Eksponen Majalah Hidup
AGUSTINUS HANDI SETYANTO PR
Mewartakan Sabda lewat Mendalang
Gamelan mulai dibunyikan dan sinden mulai bernyanyi. Saatnya pertunjukan wayang kulit dimulai. Narator memberi pengantar cerita. Dengan duduk bersila, sang dalang mulai memainkan wayangnya. Pertama ia menunjukkan gunungan (pahatan lukisan berbentuk gunung untuk mengawali, membatasi antar babak, dan mengakhiri cerita) wayang untuk memberi setting tempat. Lalu ia pun memainkan wayang-wayangnya. Sekilas sama seperti pertunjukkan wayang pada umumnya. Namun sang dalang satu ini memanglah berbeda. Dialah Pastor Agustinus Handi Setyanto Pr (30 tahun).
Awal mula mendalang
Pastor Handi, panggilan akrabnya, mendapat tugas perdana di Paroki Tyas Dalem Kroya pada Agustus 2008. Sebagai pastor baru, ia tentu mempunyai semangat yang menyala-nyala dan penuh idealisme. Namun ternyata ia harus mau berpikir realistis dengan keadaan umatnya. Umat Katolik di Kroya, seperti umumnya di paroki pedesaan, masih belum mau terlibat aktif berparoki. Mereka lebih senang terlibat di lingkungan/stasinya masing-masing dan kurang berani tampil sebagai pelaku/aktifis gereja.
Berawal dari keprihatinan itulah, Pastor Handi mulai berpikir apa yang bisa ia lakukan untuk memajukan umat Katolik Kroya. Maka di bulan pertama, ia mengunjungi umat dan mengadakan Ekaristi Lingkungan. Umat menanggapinya dengan baik, bahkan mereka sangat senang dengan bincang-bincang setelah ekaristi lingkungan. Untuk itulah Pastor Handi selalu menyiapkan bahan katekese umat sebagai homili dan bahan diskusi
Tak hanya itu, Pastor Handi juga memperhatikan Orang Muda Katolik (OMK) Kroya yang dipandangnya sebagai gambaran gereja Kroya di masa mendatang. Ia lalu membuat program kegiatan yang tegas, jelas, serta laporan dan dokumen yang tersimpan rapi. Selain itu ia selalu menekankan semangat kedisiplinan, mau terlibat dan sesanti “Aja wedi kangelan”(jangan takut untuk bekerja keras)

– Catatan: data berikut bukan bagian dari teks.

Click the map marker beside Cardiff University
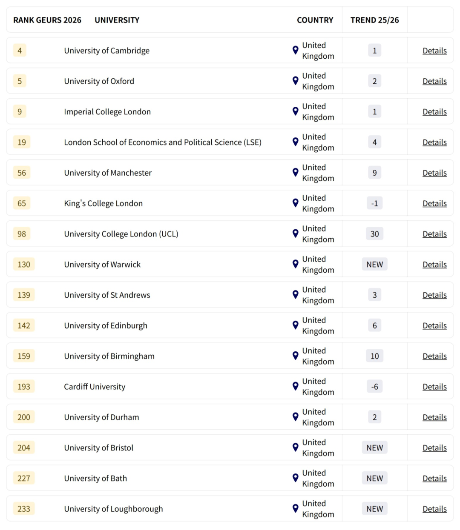The width and height of the screenshot is (460, 530). [x=295, y=386]
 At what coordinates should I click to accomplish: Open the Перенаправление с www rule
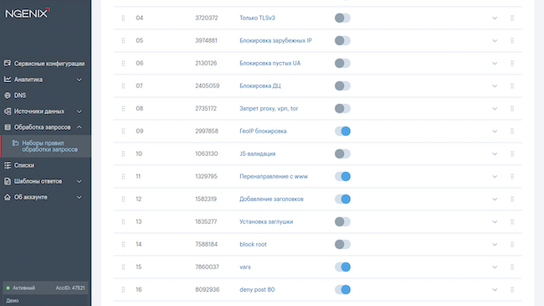click(x=274, y=176)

Tantangan berikutnya bagi Pastor Handi adalah menyelaraskan bakat pribadinya dalam berkesenian dengan karya pastoral. Ia lalu mengamati bahwa kebudayaan Jawa (yang di dalamnya ada gamelan, seni krawitan, dan wayang) masih digemari penduduk setempat. Namun sayangnya para dalang amatir, kesulitan untuk menyewa wayang dan gamelan. Melihat hal itu, Pastor Handi langsung mengusulkan untuk menyediakan seperangkat gamelan di pastoran. Maka terbentuklah kelompok krawitan. Kelompok ini membuat liturgi menjadi hidup dan paguyuban serta keterlibatan umat dalam berparoki semakin kuat. Untuk meningkatkan kepercayaan diri dan keberanian untuk “tampil”, Pastor Handi mengajak mereka bekerjasama mengiringi wayang wahyu dengan ia sebagai dalangnya.
Pastor Handi tak mau hanya ‘sekedar’ mendalang untuk hiburan. Ia memiliki misi yang lebih besar yaitu mengunakannya sebagai sarana mewartakan iman. Maka ia memilih mementaskan wayang wahyu yaitu wayang kulit yang ceritanya diambil dari Kitab Suci baik Perjanjian Lama maupun Perjanjian Baru. Pesan Kitab Suci dapat diterima dengan mudah melalui pementasan wayang wahyu. Umat dengan mudah mengenal dan menghafal tokoh-tokoh dalam Kitab suci, keutamaan-keutamaan yang para tokoh miliki, dan pelajaran tentang kehidupan sehari-hari.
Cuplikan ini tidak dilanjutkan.